Tampa Bay made the first playoff appearance in franchise history in 1979, advancing to the NFC Championship Game, where they lost to the Los Angeles Rams 9-0. In 1980, Eckwood was again second in rushing with 504 yards, and was also second on the team with 47 receptions. 1981, he led the Buccaneers in rushing with 651 yards on 172 carries (3.8 avg.). In his final NFL season, Tampa Bay finished with a 9-7 record, losing in the first round of the 1981 NFL playoffs to the Dallas Cowboys.
Eckwood rushed 515 times for 1845 yards (3.6 avg.) and six touchdowns in his 3-year NFL career and was the starter in 30 of the 47 games he played in, all with the Buccaneers. He also caught 93 passes for 956 yards (10.3 avg.) and one touchdown. Eckwood was selected the 79th greatest player in Buccaneer history in 2007.
Brison Manor, Football
A three-year letterman in both football and wrestling at Bridgeton High School, receiving post-season accolades.
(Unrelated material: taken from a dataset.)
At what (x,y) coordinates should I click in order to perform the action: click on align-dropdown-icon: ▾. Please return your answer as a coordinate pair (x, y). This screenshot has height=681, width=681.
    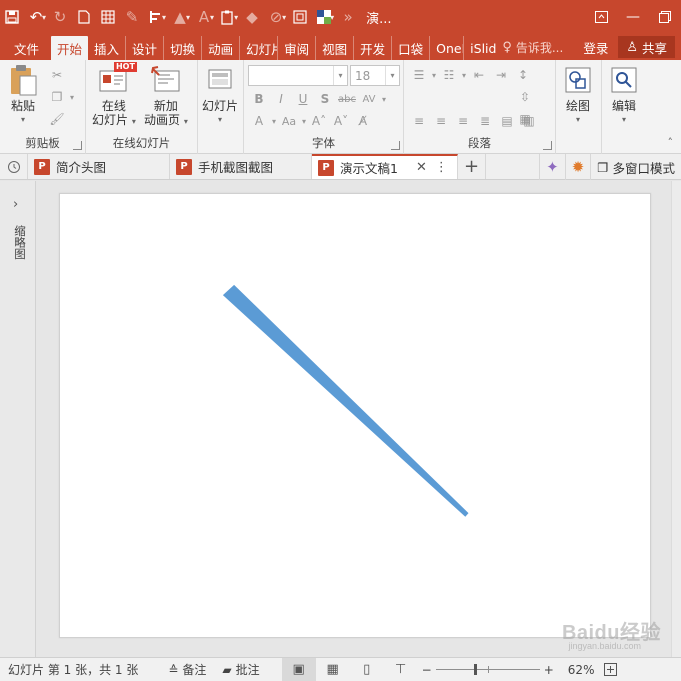
    Looking at the image, I should click on (164, 18).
As an Arkansas Razorback he played defensive tackle on the team that beat USC. He finished the season as the second-leading tackler for the Razorbacks with 82 stops, including seven tackles for loss and three pass deflections. As a junior in 1973, Manor totaled 91 tackles, including 50 solo stops. He represented Arkansas in the All-American Bowl in Tampa, Fla., in 1973.
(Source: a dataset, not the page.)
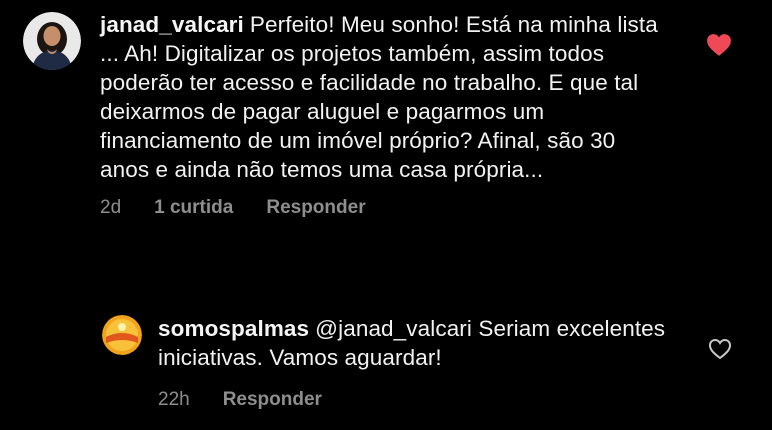 The width and height of the screenshot is (772, 430). Describe the element at coordinates (122, 335) in the screenshot. I see `avatar-somospalmas` at that location.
He enjoyed an eight-year NFL career after leaving Arkansas, playing for Denver from 1977-83 and appearing for Tampa Bay and Denver in 1984. In the NFL he played defensive end and was the leading pass-rusher for the Broncos. He was part of the famed “Orange Crush Defense,” and played in Denver’s first Super Bowl. All-Region IV, All-Tri County, All-South Jersey, All-SWC, University of Arkansas Hall of Honor.
Kevin Scanlon, Football
A transfer from NC State, Kevin followed Coach Lou Holtz to AR & played 2 years for the Hogs, lettering in his junior year (’78), & starting for the Hogs his senior year. In 1979, he passed for 9 TD’s, ran for 7 TD’s, & led the SWC in total offense (1,460 yds.) & TD’s (16). He completed 92 of 139 passes – 66.2% accuracy – which was an AR record then and still stands today. He was All-SWC as a quarterback in 1979 & guided the Hogs to a 10-2 record & a Sugar Bowl appearance. During that time period, four associations (AP, UP, Houston Post, Dallas Morning News) named SWC Players of the Year, and Scanlon was the AP’s pick for SWC Offensive Player of the year. He was selected to play in the Japan Bowl, was a Davey O’Brien Award finalist, and was inducted into the U of A Sports Hall of Honor in 2010.
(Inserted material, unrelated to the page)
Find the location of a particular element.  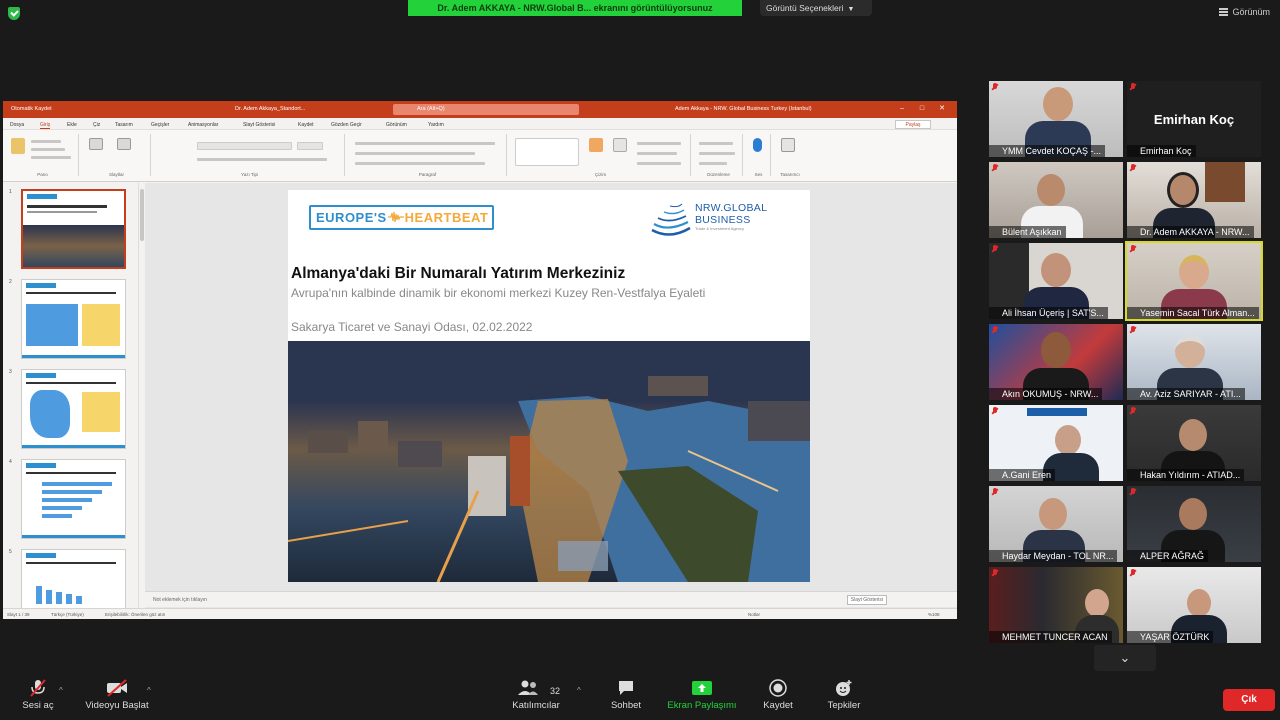

maximize-icon: □ is located at coordinates (922, 108).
Dean Weber, Athletics Trainer and Administrator
Weber has spent most of his time at the University of Arkansas as the Razorbacks’ head athletic trainer. During his 35-year tenure in that position, he won numerous awards and honors. Weber is a 1998 inductee into the Arkansas Athletic Trainers’ Association Hall of Fame. In the same year, he and former assistant Kevin Pitts, were recognized by the same organization as the Arkansas Athletic Trainers of the Year. Weber was inducted into the UA Sports Hall of Honor in 2000 and he is also a member of the Southwest Athletic Trainers’ Association Hall of Fame. His professional career brought Weber national recognition for his work with athletic shoes as they apply to playing surfaces and for his research on turf toe injuries. In 1984, Weber was selected to the United States Olympic Team as athletic trainer after previously serving on the athletic training staff at the National Sports Festival three times. Weber joined the Arkansas staff in March 1973, after serving as assistant athletic trainer at North Carolina. He has participated in 26 bowl games as an athletic trainer, including every Razorback bowl game from the 1976 Cotton Bowl to the 2008 Cotton Bowl. In addition, Weber has twice been on the athletic training staff at the Japan Bowl and worked with teams that advanced to the NCAA Final Four twice while he was at North Carolina. He is currently an assistant director with the Razorback Foundation.